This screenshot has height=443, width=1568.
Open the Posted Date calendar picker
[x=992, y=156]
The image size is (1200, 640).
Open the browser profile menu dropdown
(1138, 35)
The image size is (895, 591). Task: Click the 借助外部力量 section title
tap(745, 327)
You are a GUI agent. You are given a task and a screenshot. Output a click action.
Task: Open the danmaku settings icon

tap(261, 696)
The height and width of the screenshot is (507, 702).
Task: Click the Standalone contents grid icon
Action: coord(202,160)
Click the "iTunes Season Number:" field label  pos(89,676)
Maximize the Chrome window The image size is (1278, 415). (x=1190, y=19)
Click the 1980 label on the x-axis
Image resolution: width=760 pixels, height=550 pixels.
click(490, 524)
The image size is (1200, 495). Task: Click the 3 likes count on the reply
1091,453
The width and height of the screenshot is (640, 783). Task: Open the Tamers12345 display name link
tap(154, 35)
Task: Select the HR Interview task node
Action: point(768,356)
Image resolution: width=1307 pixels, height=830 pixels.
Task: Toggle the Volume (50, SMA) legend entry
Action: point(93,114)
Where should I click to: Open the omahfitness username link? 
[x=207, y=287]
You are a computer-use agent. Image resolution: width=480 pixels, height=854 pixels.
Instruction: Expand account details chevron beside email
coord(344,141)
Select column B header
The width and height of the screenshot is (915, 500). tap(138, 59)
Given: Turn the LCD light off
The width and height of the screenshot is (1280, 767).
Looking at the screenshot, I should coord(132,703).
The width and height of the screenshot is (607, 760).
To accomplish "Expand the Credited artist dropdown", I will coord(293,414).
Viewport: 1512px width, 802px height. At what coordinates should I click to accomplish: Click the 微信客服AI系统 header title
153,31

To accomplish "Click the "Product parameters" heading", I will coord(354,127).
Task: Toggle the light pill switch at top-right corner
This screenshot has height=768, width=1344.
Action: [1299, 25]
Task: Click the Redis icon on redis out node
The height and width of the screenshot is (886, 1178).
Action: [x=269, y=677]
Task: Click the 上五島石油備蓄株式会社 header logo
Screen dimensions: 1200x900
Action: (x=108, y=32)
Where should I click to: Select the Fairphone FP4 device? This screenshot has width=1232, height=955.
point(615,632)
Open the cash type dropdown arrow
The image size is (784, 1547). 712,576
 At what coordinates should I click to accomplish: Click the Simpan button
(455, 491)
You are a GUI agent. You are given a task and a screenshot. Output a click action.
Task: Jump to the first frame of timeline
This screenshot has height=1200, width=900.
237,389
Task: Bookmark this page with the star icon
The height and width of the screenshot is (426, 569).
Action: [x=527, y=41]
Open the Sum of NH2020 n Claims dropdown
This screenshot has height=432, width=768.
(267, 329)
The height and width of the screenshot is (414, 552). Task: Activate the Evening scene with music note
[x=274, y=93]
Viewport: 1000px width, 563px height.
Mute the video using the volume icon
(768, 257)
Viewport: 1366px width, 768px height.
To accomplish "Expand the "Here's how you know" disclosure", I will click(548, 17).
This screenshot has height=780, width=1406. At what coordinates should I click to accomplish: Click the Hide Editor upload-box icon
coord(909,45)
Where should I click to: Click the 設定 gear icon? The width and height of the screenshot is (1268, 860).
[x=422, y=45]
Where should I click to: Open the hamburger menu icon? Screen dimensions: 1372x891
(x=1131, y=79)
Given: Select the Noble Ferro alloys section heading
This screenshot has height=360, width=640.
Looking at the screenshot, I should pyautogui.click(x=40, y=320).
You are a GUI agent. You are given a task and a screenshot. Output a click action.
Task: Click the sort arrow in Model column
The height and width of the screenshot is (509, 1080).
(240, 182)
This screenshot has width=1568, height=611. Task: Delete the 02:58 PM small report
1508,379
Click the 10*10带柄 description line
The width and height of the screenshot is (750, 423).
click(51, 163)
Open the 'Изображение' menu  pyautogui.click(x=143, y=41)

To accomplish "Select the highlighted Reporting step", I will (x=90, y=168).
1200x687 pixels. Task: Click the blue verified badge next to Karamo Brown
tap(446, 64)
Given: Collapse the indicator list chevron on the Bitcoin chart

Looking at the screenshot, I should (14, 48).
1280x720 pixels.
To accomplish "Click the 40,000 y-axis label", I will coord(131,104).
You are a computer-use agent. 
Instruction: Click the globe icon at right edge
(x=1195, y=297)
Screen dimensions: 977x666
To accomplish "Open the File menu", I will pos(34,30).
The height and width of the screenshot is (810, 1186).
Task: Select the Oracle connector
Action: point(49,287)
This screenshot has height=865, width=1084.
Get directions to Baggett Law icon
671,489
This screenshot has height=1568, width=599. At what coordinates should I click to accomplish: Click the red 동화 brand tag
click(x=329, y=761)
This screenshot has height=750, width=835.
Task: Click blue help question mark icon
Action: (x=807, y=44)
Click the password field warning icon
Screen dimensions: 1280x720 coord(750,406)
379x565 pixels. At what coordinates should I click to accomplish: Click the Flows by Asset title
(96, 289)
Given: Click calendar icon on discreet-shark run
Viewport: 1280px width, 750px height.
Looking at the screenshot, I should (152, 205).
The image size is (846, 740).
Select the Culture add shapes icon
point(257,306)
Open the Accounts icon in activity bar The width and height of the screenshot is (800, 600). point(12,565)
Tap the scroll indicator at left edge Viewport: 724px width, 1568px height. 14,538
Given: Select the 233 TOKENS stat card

------

Your objective >>
Across the entries above, find the lines with the string "label" and copy them.

Exercise solution >>
Click the "iTunes Season Number:" field label  pos(89,676)
Click the 1980 label on the x-axis
To accomplish "Click the 40,000 y-axis label", I will coord(131,104).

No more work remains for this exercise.